Schumacher: Klar, mit sechs Jahren will noch niemand ins Tor, da probiert man erst einmal alle Positionen aus. Ich habe als Kind auch überall gespielt. Aber letztendlich wollte ich ins Tor, weil das eine phantastische Position ist. Man hat als Einziger ein anderes Trikot an, man darf den Ball mit der Hand nehmen, ach, da gibt es genug Gründe. Und man kann so oft der Held sein. Das sind dann die Momente, die haften bleiben, und das macht diesen Job so spannend. Aber das heißt auch, dass man als Torwart mehr Verantwortung übernehmen muss.

bundesliga.de: Es fällt auf, dass es in Deutschland viele junge Torhüter gibt, die schon sehr früh Verantwortung übernehmen, wie zum Beispiel Manuel Neuer oder Rene Adler. Haben diese Jungs einfach Charakter oder hat das auch mit der speziellen Ausbildung zu tun?

Schumacher: Das hat alles mit der Ausbildung zu tun. Die betrifft mittlerweile alle Bereiche bis hin zum Auftreten in der Kabine. Und sehr schnell denkt man: Die sind aber schon ganz schön weit! Aber da steckt viel Arbeit dahinter.
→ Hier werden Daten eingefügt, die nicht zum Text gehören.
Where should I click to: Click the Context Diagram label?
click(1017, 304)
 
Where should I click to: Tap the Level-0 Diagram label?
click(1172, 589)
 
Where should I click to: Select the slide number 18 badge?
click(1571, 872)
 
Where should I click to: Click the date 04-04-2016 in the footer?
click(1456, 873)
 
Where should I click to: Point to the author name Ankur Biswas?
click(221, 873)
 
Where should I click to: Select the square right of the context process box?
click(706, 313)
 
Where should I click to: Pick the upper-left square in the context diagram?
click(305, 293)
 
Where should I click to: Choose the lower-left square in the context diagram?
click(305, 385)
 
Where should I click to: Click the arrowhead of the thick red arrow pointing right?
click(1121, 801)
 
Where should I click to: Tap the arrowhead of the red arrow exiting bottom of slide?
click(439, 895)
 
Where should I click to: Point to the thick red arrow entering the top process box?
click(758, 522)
bundesliga.de: In der Nationalmannschaft herrscht aktuell eine hohe Leistungsdichte, es stehen mehrere Spieler in direkter Konkurrenz um das Trikot mit der Nummer eins. Bei all der guten Ausbildung: Macht da die Erfahrung eines Robert Enke den entscheidenden Tick mehr aus?
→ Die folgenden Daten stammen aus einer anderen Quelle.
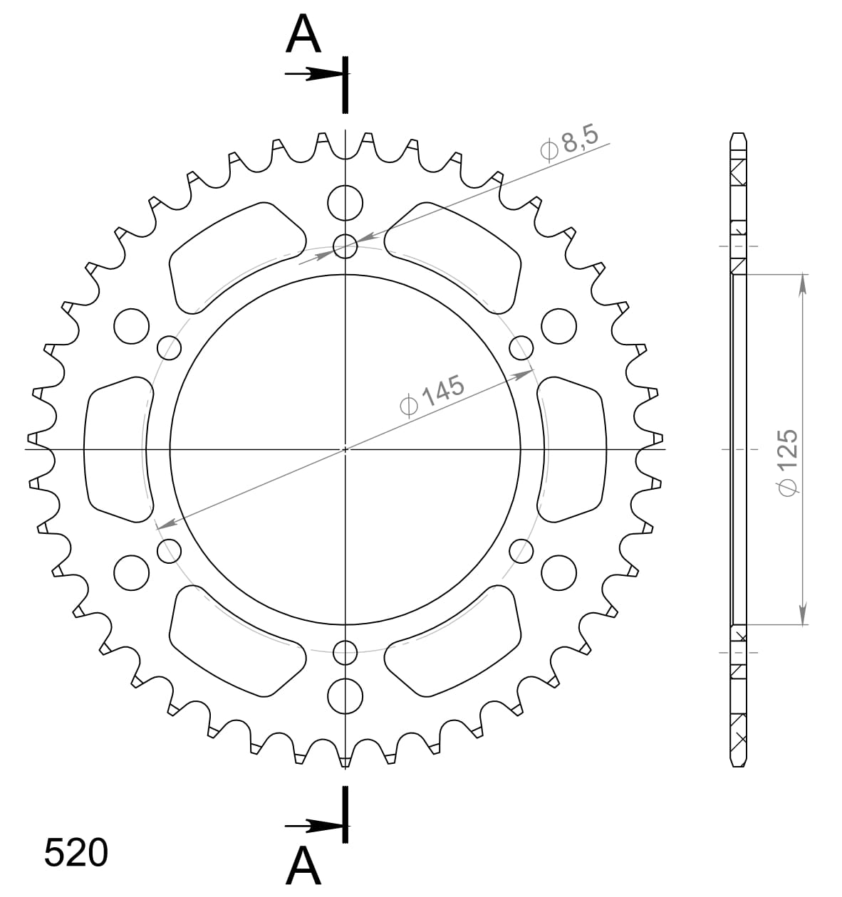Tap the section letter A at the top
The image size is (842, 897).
pyautogui.click(x=303, y=34)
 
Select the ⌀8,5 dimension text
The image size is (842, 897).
pyautogui.click(x=569, y=142)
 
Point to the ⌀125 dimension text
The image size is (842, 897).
pyautogui.click(x=788, y=461)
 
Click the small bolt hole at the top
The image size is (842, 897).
pyautogui.click(x=345, y=246)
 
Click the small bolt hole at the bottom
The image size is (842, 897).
pyautogui.click(x=345, y=653)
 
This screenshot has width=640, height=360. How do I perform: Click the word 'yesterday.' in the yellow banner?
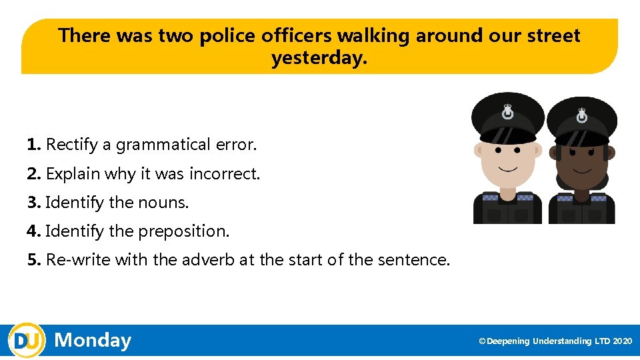click(x=319, y=59)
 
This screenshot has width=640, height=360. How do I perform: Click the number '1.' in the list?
click(x=35, y=145)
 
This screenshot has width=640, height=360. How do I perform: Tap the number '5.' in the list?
click(x=35, y=260)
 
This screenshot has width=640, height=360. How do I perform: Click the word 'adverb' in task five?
click(x=207, y=260)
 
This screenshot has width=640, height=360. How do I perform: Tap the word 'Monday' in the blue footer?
click(x=93, y=341)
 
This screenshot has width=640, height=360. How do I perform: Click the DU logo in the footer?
click(x=27, y=341)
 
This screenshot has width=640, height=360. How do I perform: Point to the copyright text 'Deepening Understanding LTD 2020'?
click(x=559, y=341)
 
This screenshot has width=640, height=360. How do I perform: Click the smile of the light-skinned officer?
click(x=509, y=167)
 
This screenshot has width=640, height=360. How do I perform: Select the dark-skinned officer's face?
click(x=582, y=163)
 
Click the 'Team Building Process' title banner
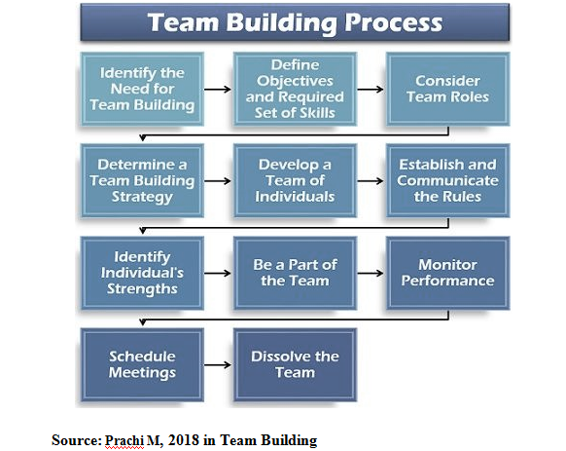click(x=295, y=22)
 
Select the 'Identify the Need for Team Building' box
click(x=142, y=89)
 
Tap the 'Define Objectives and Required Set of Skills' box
click(x=295, y=89)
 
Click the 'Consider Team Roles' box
click(x=447, y=89)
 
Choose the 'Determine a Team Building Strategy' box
click(x=142, y=180)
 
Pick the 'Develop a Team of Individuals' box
click(x=295, y=180)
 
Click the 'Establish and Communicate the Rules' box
click(x=447, y=180)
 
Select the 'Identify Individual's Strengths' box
click(x=142, y=273)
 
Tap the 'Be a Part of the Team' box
click(x=295, y=273)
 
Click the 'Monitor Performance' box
click(x=447, y=273)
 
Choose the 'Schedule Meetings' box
click(x=142, y=364)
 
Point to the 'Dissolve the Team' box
click(x=295, y=364)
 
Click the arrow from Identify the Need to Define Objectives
click(x=218, y=89)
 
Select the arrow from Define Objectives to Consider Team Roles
click(x=371, y=89)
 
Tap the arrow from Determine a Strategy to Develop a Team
click(x=218, y=180)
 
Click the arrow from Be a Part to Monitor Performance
click(x=371, y=273)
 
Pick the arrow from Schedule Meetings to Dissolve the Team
click(x=218, y=364)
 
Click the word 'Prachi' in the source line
click(x=124, y=440)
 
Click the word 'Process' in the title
click(x=394, y=22)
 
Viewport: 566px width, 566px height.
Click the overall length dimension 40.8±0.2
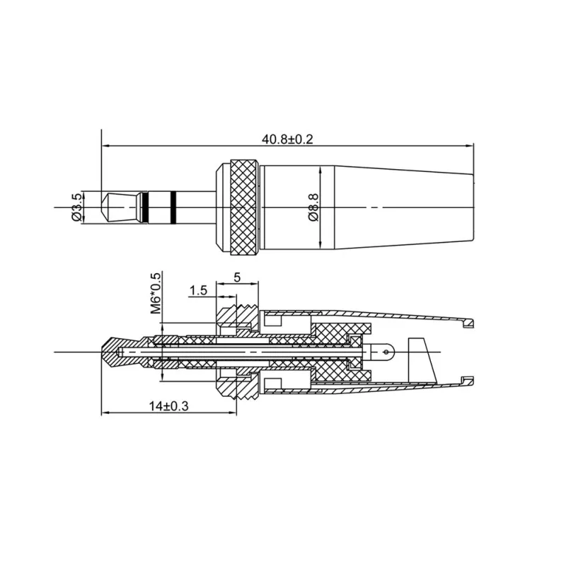tap(287, 139)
Schumacher: Es stimmt natürlich, dass ein 22-Jähriger nicht diese Erfahrung haben kann. Und ein Robert Enke, der schon so viel mitgemacht hat in seinem Leben, den kann man immer blind reinwerfen, da kann man völlig unaufgeregt vor dem Fernseher sitzen. Aber ehrlich gesagt: Ich würde auch unaufgeregt vor dem Fernseher sitzen, wenn Wiese, Neuer oder Adler bei der Nationalmannschaft im Tor stehen. Die Frage ist für einen Torwart nur: Wie gehe ich mit Fehlern und Niederlagen um? Wie stecke ich so etwas weg? Bin ich so selbstbewusst zu sagen: Ich habe zwar ein Tor reingekriegt, aber über die gesamten 90 Minuten mache ich mir keine Vorwürfe,das bringt mich sowieso nur auf die Negativstraße?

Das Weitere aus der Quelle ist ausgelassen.